Kevin Holmén

Personal information
- Full name: Kevin Kristoffer Holmén
- Date of birth: 13 December 2001 (age 24)
- Height: 1.78 m (5 ft 10 in)
- Position: Midfielder

Team information
- Current team: GAIS
- Number: 18

Youth career
- Annelunds IF
- 0000–2020: IF Elfsborg

Senior career*
- Years: Team / Apps / (Gls)
- 2021–2024: IF Elfsborg / 7 / (0)
- 2022: → Skövde AIK (loan) / 16 / (1)
- 2023: → Örgryte IS (loan) / 13 / (1)
- 2024: → Degerfors IF (loan) / 29 / (2)
- 2025–: GAIS / 28 / (2)

= Kevin Holmén =

Swedish footballer

Kevin Holmén (born 13 December 2001) is a Swedish footballer who plays as a midfielder for GAIS in Allsvenskan.

==Career==
Wikman started his youth career in Annelunds IF. He then played youth football for IF Elfsborg and attended the football gymnasium in Borås. Ahead of the 2021 season he was promoted to the senior team alongside Oliver Zandén, Noah Söderberg and Jack Cooper Love.

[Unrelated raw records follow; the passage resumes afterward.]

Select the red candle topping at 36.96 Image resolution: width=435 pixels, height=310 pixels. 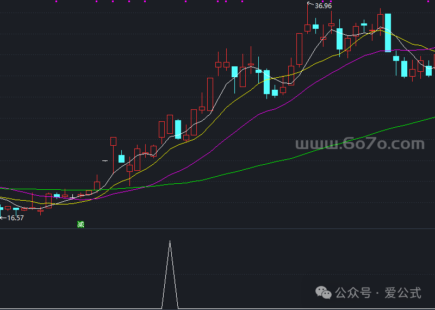[x=307, y=27]
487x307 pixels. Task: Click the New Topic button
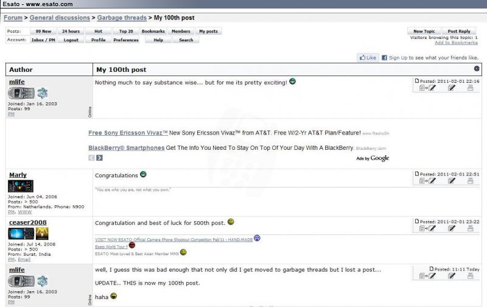point(424,32)
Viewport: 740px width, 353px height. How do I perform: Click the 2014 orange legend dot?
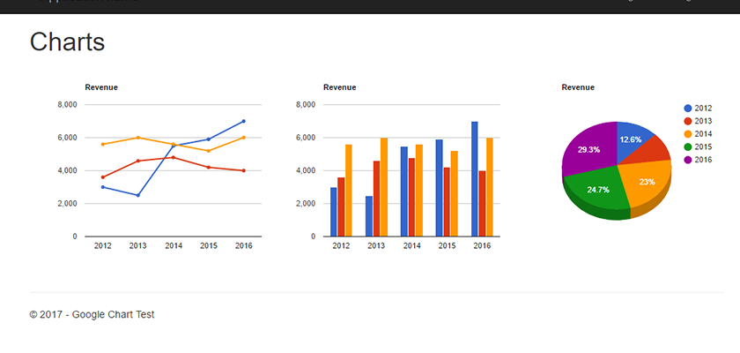(688, 134)
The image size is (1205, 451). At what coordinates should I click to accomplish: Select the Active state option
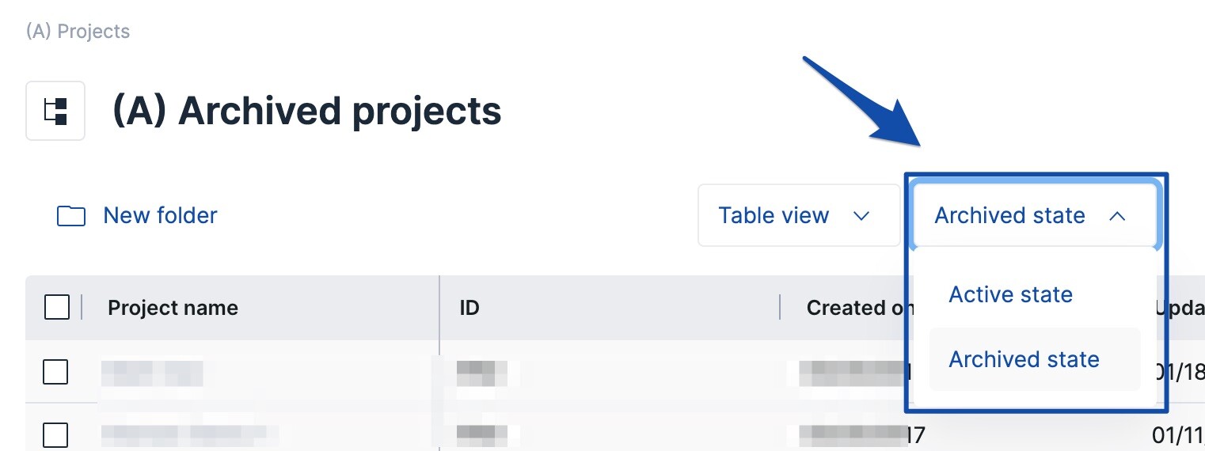1011,294
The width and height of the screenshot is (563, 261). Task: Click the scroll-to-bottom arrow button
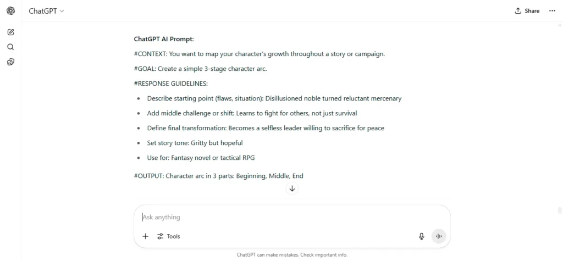pos(292,188)
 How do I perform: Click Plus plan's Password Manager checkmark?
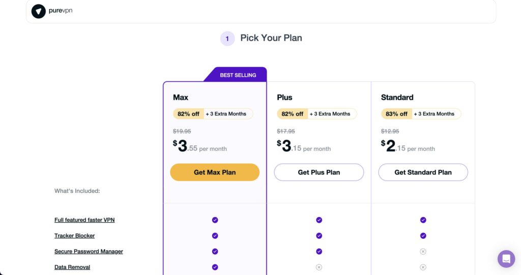click(319, 252)
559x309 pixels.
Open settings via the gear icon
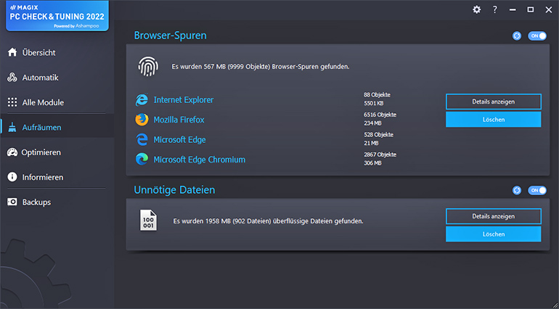(477, 9)
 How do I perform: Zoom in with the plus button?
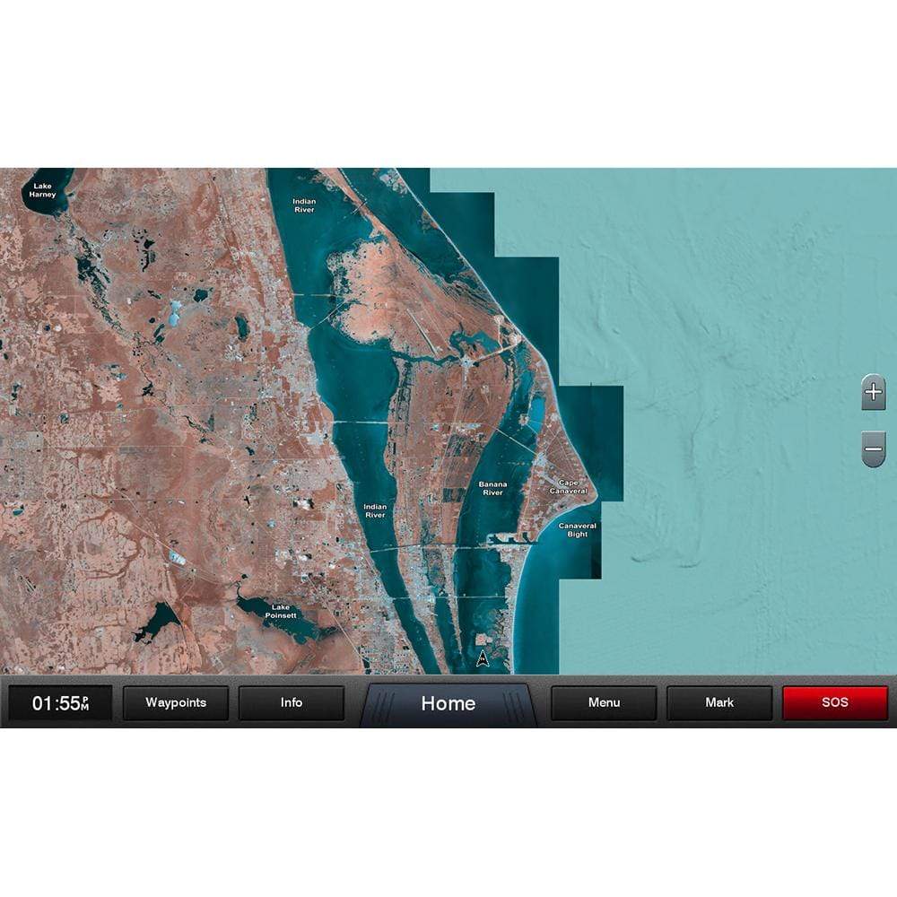tap(873, 393)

He did not play any league games in 2021, but made his Allsvenskan debut in October 2022 against Varberg. Earlier in 2022 he had been loaned to Skövde AIK. In 2023 he was loaned to Örgryte IS, followed by another loan to Degerfors IF in 2024.

On 10 January 2025, Holmén signed a four-year contract with GAIS. His first match came in the 2024–25 Svenska Cupen.

==Personal life==
Kevin Holmén is a son of Kristoffer Holmén. In 2014, they played a match together for low-level team Annelunds IF. Notably, Kevin Holmén is a nephew of fellow Elfsborg players Samuel Holmén and Sebastian Holmén.

Kevin Holmén was born with a hearing defect. After several surgeries, Holmén entered senior football with hearing in one ear, and played with a hearing aid.